ÓRGÃO OFICIAL DO COMITÊ CENTRAL DO PARTIDO COMUNISTA DE CUBA
O Septeto Santiaguero, um patrimônio de Cuba. Photo: suenacubano.com

SANTIAGO DE CUBA.— Regozijados pela obtenção do Prêmio Grammy Latino 2015, na categoria de Melhor Álbum Tropical Tradicional, pelo disco No quiero llanto. Tributo a los Compadres, junto ao músico dominicano José Alberto “El Canario”, difícil é nestes dias encontrar-se com os integrantes do Septeto Santiaguero pelas ruas da cidade que os viu nascer, mas graças à magia de seu representante Alden González, todas as portas se abrem para o diálogo com o feliz diretor, Fernando Dewar.

É a primeira vez que uma edição do Grammy Latino premia tantos cubanos e conta em seu espetáculo com presença cubana. Conte-nos como foi a reação do público.

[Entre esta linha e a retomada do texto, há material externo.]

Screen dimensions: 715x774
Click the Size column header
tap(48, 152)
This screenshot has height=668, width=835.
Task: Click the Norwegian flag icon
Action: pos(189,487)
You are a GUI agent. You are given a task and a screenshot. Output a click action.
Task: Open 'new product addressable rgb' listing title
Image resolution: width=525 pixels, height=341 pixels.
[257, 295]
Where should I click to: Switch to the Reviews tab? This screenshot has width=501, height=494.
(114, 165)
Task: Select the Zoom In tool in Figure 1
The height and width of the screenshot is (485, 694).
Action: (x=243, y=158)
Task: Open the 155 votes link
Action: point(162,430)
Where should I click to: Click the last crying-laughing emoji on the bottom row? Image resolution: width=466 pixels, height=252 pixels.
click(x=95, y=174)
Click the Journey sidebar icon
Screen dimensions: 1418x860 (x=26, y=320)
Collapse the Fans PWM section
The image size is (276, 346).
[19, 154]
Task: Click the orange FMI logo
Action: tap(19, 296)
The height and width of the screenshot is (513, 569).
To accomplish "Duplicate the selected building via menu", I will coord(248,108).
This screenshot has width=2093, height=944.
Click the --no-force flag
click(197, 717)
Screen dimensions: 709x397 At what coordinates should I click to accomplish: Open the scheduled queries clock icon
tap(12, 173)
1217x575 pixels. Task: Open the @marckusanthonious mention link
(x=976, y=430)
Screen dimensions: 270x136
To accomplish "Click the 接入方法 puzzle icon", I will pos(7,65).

Foi muito empolgante apreciar o profissionalismo da Companhia Lizt Alfonso e a reação favorável do público perante seu desempenho excelente, perfeito; a gente sente muito orgulho de ser cubano. Ainda que deva acrescentar que em 2013 (ano em que estávamos indicados) foi similar a emoção e o orgulho quando também fomos testemunhas da apresentação de Descemer Bueno na cerimônia, junto a Enrique Iglesias e India Martínez.

Que significa este Grammy em sua carreira e especialmente para a música tradicional cubana?

Isto marca um evento em nossa carreira, é o máximo que aconteceu conosco. Definitivamente o prêmio vai marcar um antes e um depois. Para nosso grêmio de músicos de son e cultores da música tradicional é muito importante, pois demonstra que fazemos música para hoje, para o público de agora. Recebemos felicitações de nossos colegas de muitas partes do país, e realmente nos regozija tê-los representado desta vez.

Essa presença no MGM Grand Garden Arena, de Las Vegas, tornou possível estreitar relações com artistas que poderiam estar interessados em visitar Cuba.

Esse é um marco ideal para interagir e relacionar-se com colegas e, sobretudo, propiciou organizar a presença novamente de José Alberto “El Canario” em Cuba, para fazer o repertório do disco, tal como fizemos recentemente no Copacabana de Nova York. Em setembro de 2014, José Alberto vaticinou este prêmio aqui, em nossa rua Heredia e queremos apresentar-nos no mesmo lugar já com o prêmio na mão, isso deve ser em janeiro próximo.

“Por outro lado já estamos trabalhando em nosso melhor disco e ali pudemos falar in situ de um grupo de colaboradores importantes para essa nova produção, mas o que podemos adiantar até agora é que, desta vez, as colaborações irão além do âmbito da música tropical. Há estrelas internacionais da música urbana, assim como do pop e do rock interessadas em colaborar conosco”.

Pensa que a presença cubana se torne mais usual nesta classe de evento, especialmente a partir do restabelecimento de relações entre os Estados Unidos e Cuba?

O interesse na música cubana já se percebia antes do degelo. De fato, tudo o que concretizamos agora se combinou muito antes de dezembro do ano passado. Temos certeza de que no futuro haverá muita mais presença cubana no Grammy Latino.

Depois deste sucesso, que projetos seguem.

Proximamente, estaremos pela Colômbia, e para janeiro é bem provável que se concretize nossa turnê nacional, algo que nos tem muito contentes. Além disso, durante o primeiro semestre estaremos no estúdio, finalizando o novo disco, que será completamente com a casa discográfica Egrem.